17.4 Contamination Issues

In forensic fire investigation, determining whether a fire was an accident or arson relies on detecting Ignitable Liquid Residues (ILRs) like gasoline. However, modern household materials—carpets, adhesives, and plastics—are petroleum-based. When they burn, they undergo pyrolysis, releasing compounds that perfectly mimic ILRs. If an investigator fails to establish a clean baseline or reuses gloves across different scenes, they introduce trace contaminants. The result is a “false positive”: the chemical analysis screams arson, but no crime actually occurred.

In Foundation Model engineering, evaluating a Large Language Model (LLM) on a benchmark like MMLU or HumanEval is our attempt to detect the “spark” of genuine generalization. However, if the model’s training corpus inadvertently included the benchmark’s test set—through aggressive web scraping, synthetic data leakage, or improper deduplication—the resulting benchmark score is a false positive. The model has not learned to reason; it has simply memorized the crime scene.

This phenomenon, known as Data Contamination, is currently the most significant threat to the integrity of AI evaluation [1]. As pre-training corpora scale to tens of trillions of tokens, completely isolating evaluation data has transitioned from a trivial filtering task to a massive distributed systems challenge.

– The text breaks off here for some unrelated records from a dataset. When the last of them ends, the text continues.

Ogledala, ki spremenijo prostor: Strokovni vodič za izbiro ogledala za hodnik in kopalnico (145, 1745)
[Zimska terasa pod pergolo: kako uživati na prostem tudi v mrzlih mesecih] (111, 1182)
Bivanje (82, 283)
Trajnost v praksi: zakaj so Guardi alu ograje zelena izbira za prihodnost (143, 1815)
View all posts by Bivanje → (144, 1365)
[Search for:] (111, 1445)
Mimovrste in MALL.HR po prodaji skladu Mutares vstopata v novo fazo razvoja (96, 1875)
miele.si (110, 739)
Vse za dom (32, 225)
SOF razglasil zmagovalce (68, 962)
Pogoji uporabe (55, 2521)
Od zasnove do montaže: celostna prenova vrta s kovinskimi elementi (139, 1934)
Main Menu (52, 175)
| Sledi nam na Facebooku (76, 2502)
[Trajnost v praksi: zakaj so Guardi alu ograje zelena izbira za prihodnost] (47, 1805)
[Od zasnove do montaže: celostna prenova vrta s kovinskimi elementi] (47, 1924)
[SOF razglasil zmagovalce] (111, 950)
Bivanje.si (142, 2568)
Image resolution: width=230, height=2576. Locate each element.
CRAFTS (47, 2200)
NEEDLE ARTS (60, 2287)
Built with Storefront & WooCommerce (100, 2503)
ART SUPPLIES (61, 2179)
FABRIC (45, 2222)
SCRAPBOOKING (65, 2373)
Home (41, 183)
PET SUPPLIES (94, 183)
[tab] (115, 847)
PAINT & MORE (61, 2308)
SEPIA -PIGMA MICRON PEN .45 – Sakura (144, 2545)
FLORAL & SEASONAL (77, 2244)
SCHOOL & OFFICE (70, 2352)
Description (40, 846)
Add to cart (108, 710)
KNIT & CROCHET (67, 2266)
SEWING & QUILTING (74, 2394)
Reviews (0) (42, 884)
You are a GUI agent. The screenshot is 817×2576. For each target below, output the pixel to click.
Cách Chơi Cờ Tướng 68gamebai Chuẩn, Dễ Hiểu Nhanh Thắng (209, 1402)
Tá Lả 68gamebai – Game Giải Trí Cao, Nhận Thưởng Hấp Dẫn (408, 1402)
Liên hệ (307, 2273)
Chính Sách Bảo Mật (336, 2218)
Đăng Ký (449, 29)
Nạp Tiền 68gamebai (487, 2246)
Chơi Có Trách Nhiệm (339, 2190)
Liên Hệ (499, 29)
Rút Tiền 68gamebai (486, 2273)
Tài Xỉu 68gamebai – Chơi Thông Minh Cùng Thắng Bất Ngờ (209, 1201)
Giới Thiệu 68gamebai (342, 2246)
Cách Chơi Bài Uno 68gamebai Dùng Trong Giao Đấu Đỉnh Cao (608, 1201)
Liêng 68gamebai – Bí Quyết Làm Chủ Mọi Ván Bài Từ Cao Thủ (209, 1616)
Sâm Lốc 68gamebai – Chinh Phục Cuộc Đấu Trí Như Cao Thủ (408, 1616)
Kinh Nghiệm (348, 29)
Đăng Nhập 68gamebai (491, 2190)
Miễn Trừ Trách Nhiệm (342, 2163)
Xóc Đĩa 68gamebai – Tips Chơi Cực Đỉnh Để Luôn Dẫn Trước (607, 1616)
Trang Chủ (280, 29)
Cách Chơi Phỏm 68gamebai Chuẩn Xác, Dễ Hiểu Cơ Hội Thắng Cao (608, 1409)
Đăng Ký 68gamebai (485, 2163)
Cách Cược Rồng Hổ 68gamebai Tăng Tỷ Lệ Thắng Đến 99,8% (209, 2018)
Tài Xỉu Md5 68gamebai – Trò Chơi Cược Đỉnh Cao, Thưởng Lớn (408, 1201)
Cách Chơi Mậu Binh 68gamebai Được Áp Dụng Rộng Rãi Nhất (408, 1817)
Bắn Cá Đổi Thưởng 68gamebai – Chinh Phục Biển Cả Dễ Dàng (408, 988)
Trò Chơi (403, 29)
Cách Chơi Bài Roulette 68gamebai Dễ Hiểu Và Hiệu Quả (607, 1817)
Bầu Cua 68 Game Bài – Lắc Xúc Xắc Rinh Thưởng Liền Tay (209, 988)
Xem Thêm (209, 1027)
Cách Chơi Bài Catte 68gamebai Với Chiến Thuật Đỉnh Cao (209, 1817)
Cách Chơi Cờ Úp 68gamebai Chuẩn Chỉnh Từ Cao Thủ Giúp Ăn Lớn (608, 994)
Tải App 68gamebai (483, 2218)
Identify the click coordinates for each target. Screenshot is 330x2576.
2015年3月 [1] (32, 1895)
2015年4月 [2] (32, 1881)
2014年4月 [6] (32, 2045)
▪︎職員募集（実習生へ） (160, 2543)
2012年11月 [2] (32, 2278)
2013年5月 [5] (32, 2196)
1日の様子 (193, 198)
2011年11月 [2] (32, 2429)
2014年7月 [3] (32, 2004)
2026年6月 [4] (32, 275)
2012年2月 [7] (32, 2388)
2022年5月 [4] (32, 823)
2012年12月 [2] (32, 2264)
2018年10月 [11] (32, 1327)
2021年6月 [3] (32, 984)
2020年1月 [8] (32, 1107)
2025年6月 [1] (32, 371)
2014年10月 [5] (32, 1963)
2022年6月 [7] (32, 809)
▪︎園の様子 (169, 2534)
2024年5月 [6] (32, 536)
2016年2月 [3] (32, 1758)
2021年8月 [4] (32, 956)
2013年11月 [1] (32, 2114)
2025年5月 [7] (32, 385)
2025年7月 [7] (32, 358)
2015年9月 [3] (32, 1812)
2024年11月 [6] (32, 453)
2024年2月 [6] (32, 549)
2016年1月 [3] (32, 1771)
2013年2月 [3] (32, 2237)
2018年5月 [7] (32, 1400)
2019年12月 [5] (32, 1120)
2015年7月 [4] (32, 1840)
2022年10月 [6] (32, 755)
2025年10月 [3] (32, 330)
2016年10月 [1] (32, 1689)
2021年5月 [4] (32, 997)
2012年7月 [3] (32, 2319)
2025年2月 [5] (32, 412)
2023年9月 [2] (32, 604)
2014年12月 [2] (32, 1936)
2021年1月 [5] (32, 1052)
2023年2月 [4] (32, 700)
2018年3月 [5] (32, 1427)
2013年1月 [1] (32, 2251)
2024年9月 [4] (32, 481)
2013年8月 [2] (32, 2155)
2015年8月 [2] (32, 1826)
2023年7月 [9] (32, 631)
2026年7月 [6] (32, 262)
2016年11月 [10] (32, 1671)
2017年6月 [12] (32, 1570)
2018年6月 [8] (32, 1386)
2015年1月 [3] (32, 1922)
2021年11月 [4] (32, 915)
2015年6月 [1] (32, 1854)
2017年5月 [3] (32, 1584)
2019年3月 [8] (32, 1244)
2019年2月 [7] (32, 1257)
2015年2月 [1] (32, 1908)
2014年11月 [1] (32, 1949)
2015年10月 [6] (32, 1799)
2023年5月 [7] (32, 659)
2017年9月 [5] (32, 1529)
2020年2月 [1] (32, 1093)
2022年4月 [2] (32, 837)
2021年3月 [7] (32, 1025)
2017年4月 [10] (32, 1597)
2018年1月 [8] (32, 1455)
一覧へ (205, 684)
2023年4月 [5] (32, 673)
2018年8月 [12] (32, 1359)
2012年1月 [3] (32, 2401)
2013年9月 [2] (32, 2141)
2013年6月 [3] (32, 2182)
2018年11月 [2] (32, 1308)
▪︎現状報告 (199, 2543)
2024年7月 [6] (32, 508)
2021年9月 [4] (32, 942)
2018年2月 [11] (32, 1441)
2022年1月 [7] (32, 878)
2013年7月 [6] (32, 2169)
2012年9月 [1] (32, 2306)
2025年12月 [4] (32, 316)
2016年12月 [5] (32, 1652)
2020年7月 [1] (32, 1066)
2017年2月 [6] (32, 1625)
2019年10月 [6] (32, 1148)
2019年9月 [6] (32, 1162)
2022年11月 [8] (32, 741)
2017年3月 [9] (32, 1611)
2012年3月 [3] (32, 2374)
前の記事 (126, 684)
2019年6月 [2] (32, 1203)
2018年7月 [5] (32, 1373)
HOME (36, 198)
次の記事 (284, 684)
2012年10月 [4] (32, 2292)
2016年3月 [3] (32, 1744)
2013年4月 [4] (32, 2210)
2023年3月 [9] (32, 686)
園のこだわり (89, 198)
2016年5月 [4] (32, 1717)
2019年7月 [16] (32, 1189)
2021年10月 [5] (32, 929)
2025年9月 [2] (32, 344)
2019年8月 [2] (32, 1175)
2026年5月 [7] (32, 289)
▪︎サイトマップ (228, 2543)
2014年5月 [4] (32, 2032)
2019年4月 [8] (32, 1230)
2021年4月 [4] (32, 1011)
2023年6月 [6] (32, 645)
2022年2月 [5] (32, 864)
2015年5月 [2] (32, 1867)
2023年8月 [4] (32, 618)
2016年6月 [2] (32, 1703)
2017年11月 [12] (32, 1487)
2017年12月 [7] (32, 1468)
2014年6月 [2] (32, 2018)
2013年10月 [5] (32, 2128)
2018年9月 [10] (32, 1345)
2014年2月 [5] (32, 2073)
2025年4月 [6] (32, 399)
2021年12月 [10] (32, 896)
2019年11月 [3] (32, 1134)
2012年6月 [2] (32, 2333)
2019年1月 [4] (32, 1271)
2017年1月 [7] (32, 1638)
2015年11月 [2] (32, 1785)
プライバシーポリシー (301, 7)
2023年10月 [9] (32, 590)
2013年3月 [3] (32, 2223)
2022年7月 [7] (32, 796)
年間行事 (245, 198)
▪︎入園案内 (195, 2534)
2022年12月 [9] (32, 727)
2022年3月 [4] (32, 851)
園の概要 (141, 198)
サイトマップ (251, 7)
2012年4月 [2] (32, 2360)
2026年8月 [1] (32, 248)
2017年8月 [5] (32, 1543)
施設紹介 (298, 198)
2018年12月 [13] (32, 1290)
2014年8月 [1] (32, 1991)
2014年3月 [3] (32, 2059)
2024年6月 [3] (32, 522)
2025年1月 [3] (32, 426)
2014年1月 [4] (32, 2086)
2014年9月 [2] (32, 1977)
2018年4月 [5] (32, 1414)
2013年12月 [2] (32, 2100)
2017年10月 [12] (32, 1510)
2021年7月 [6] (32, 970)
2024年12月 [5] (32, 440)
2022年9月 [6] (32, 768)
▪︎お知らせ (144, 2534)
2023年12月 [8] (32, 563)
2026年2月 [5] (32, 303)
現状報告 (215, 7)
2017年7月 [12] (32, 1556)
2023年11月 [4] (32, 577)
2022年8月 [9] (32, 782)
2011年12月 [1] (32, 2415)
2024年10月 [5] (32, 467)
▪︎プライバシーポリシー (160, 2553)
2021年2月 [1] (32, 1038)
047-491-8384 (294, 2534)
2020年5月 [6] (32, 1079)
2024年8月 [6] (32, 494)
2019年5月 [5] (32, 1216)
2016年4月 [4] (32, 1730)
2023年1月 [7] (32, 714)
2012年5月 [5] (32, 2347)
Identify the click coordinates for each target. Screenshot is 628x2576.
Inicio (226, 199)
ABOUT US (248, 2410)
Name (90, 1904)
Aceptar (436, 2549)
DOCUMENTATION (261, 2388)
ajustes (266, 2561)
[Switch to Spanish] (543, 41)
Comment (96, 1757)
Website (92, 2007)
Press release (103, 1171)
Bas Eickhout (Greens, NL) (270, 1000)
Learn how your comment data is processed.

🧪 Case Study: The MMLU Contamination Controversy

MMLU (Massive Multitask Language Understanding) is the industry standard, but it has become a victim of its own success. As models are increasingly trained on massive web crawls, the benchmark itself has likely leaked into the training data.

Technical Deep Dive:

The “Data Contamination Quiz”: Researchers found that many SOTA models could perfectly reconstruct MMLU questions when given a short prefix, indicating direct memorization rather than reasoning.
Sensitivity to Shuffling: In a famous study, a model’s score dropped by over 15% simply by changing the multiple-choice labels (A, B, C, D) to numbers or reordering the choices. This suggests the model was relying on positional bias and memorized answer keys.

The Engineering Impact:

Benchmarking Arms Race: This controversy has led to the development of “Contamination-Free” versions of benchmarks (e.g., MMLU-CF) and the use of n-gram overlap analysis to filter out test sets from training data.
Model Evaluation: It highlights the need for canary tokens and private test sets to ensure true generalization.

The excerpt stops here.